Stored rows.
^^^^
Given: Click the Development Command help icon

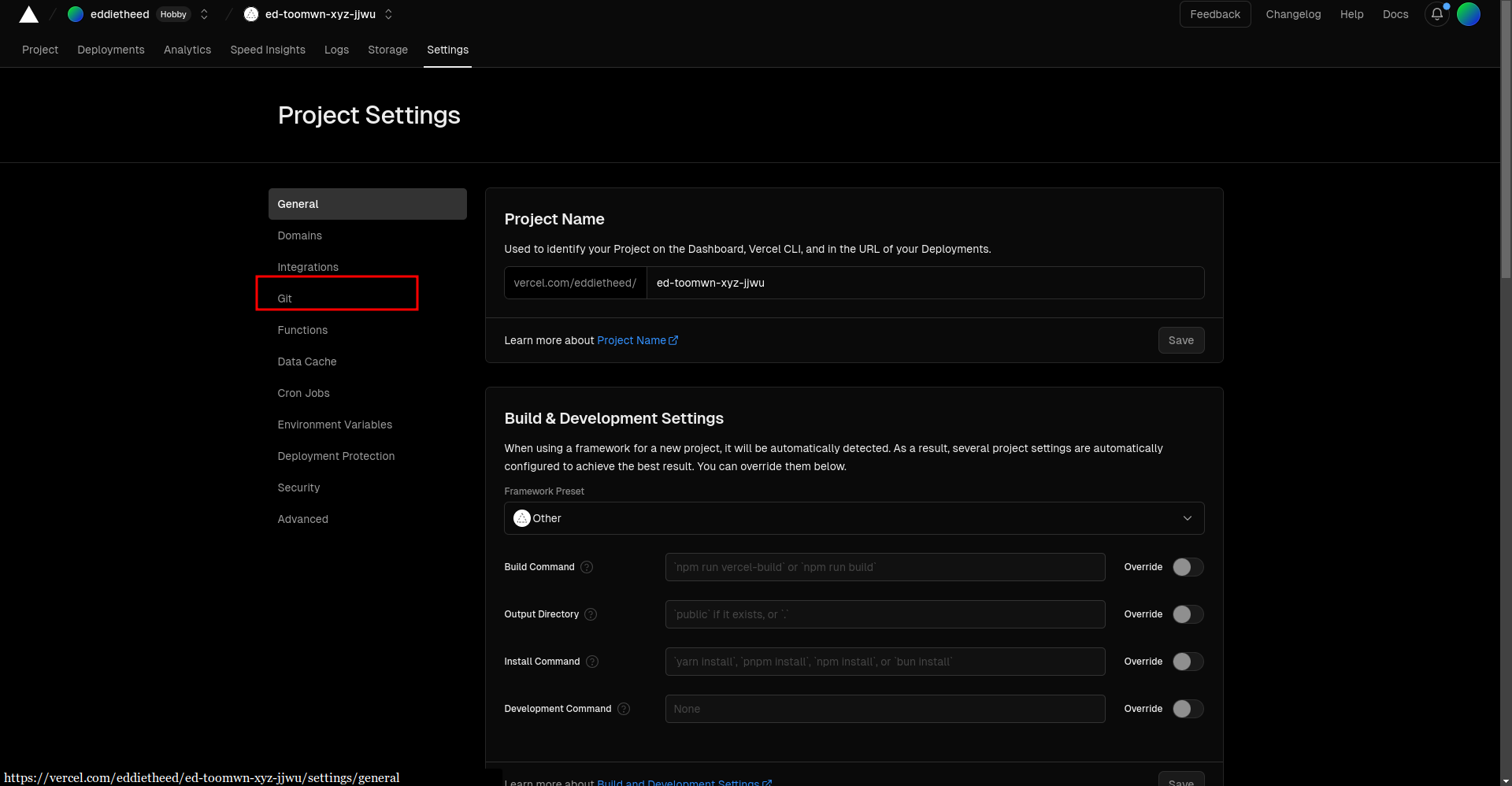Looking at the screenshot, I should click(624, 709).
^^^^
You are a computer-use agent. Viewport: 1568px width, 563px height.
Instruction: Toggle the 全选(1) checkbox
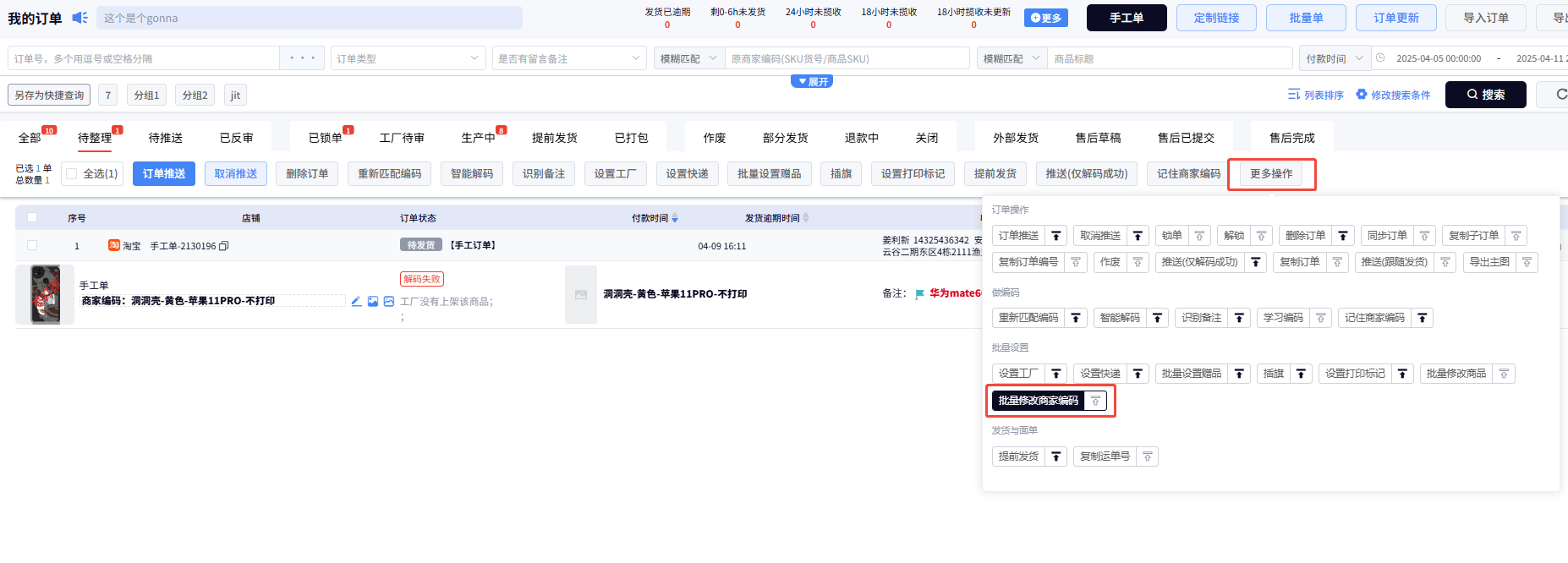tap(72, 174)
^^^^
Task to carry out.
Count how many of the lines above contain "Viewport", matching case exactly, and give only the number.

Answer below.
1